Journal Article
Geoscientific Model Development, vol. 14, iss. 5, pp. 3067-3077, 2021
Authors
Sam J. Silva, Po-Lun Ma, Joseph C. Hardin, Daniel Rothenberg
Abstract
Abstract. The activation of aerosol into cloud droplets is an
important step in the formation of clouds and strongly influences the
radiative budget of the Earth. Explicitly simulating aerosol activation in
Earth system models is challenging due to the computational complexity
required to resolve the necessary chemical and physical processes and their
interactions. As such, various parameterizations have been developed to
approximate these details at reduced computational cost and accuracy. Here,
we explore how machine learning emulators can be used to bridge this gap in
computational cost and parameterization accuracy.

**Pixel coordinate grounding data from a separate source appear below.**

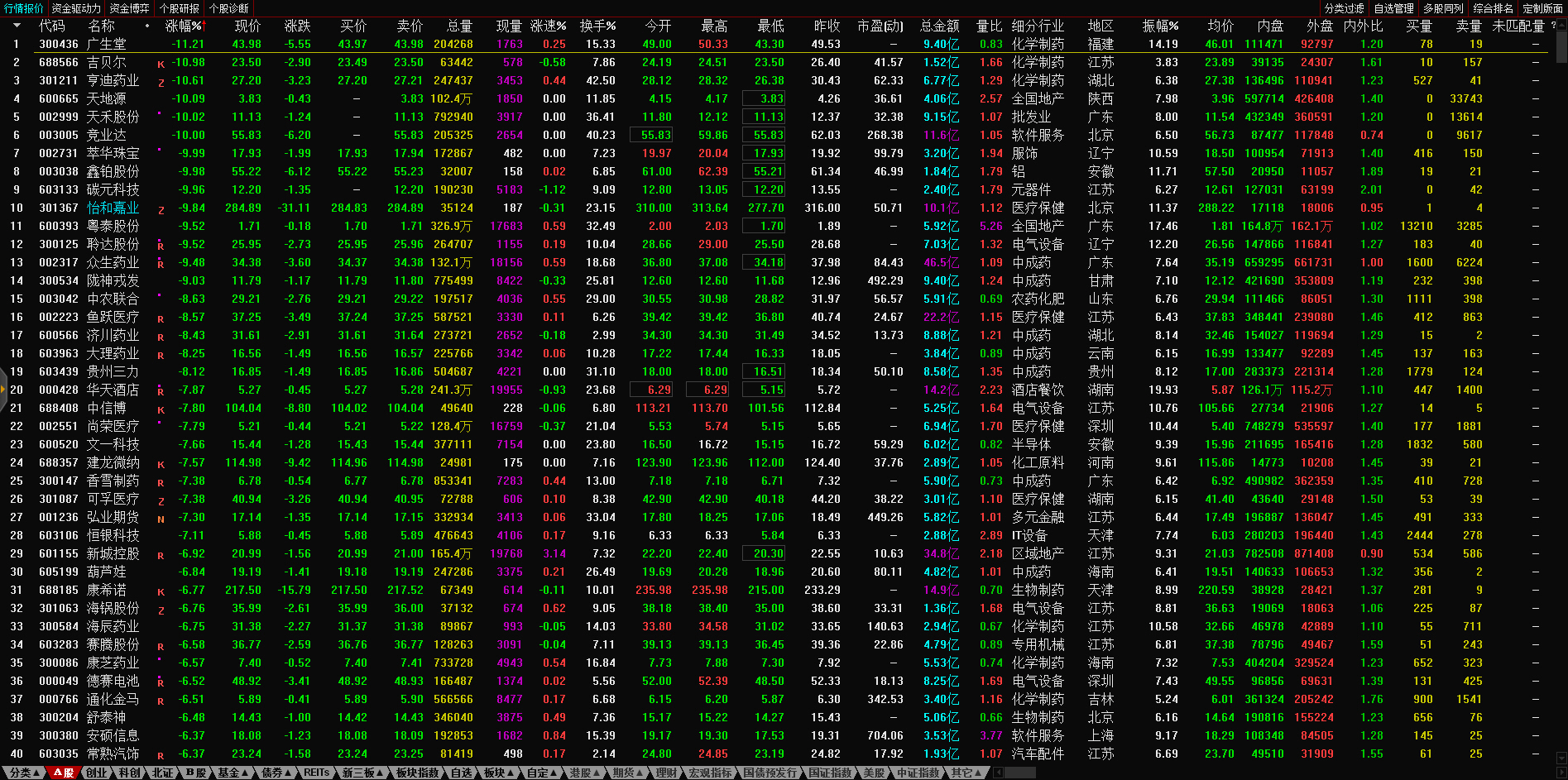Expand the 基金 dropdown tab
Image resolution: width=1568 pixels, height=780 pixels.
pos(232,773)
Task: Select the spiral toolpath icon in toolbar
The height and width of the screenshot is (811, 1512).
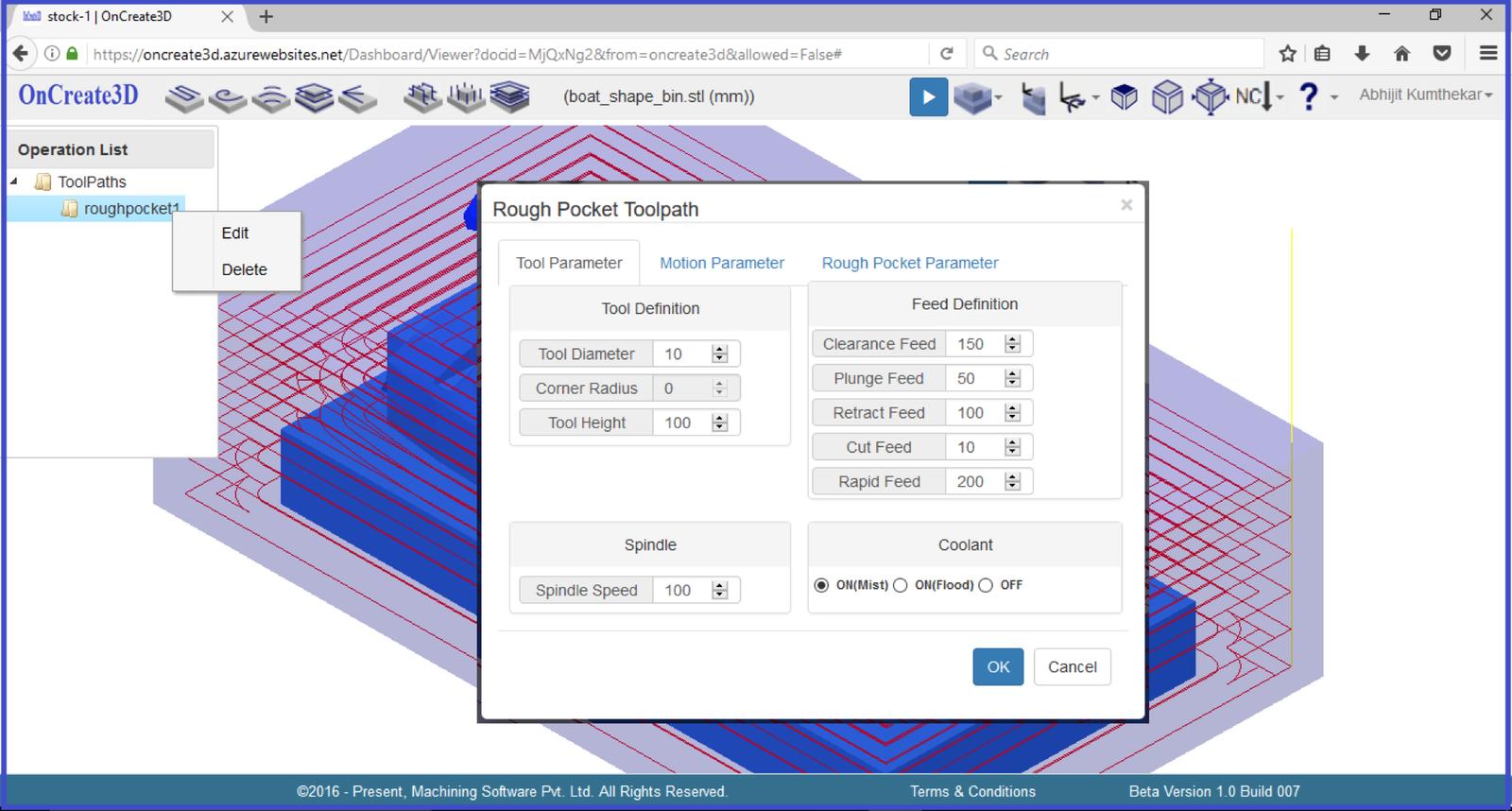Action: click(x=228, y=97)
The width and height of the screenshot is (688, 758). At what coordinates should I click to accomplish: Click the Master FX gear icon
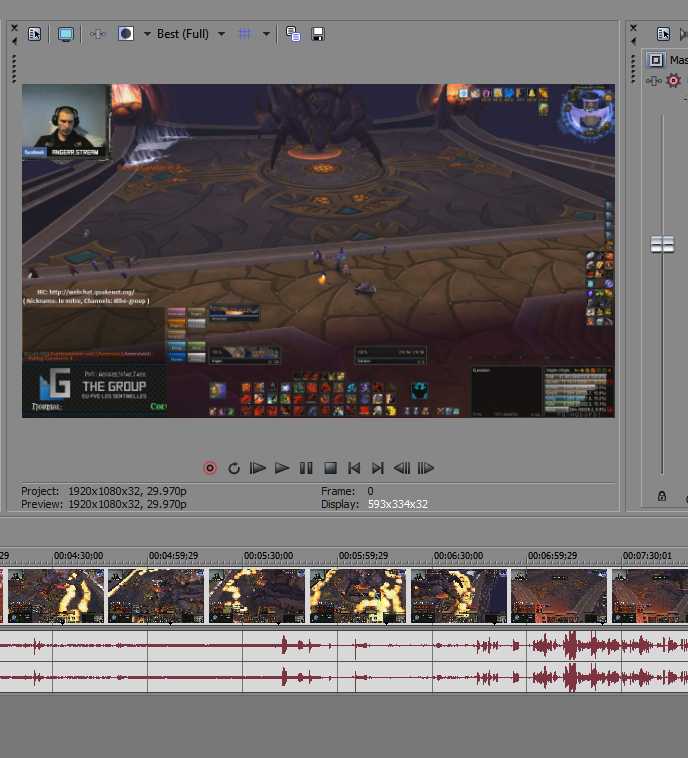pos(673,81)
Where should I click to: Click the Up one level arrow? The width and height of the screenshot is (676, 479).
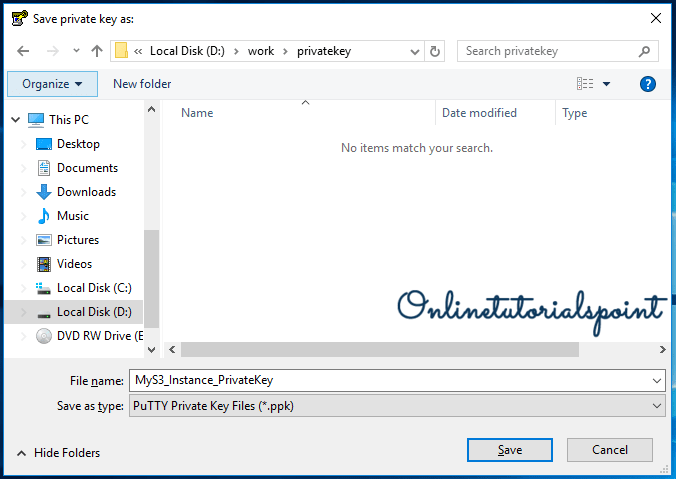[x=97, y=51]
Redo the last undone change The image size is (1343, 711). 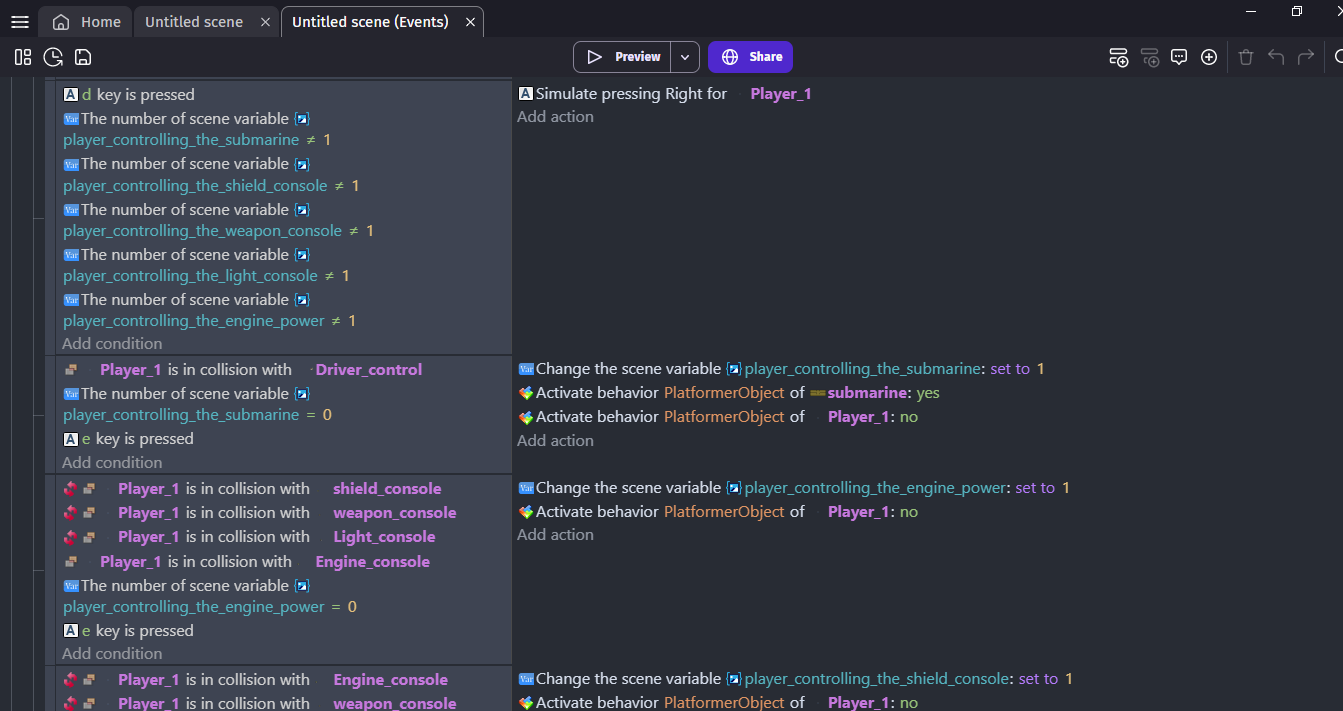[x=1306, y=57]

We evaluate a set of
emulators of a detailed cloud parcel model using physically regularized
machine learning regression techniques. We find that the emulators can
reproduce the parcel model at higher accuracy than many existing
parameterizations. Furthermore, physical regularization tends to improve
emulator accuracy, most significantly when emulating very low activation
fractions. This work demonstrates the value of physical constraints in
machine learning model development and enables the implementation of
improved hybrid physical and machine learning models of aerosol activation into
next-generation Earth system models.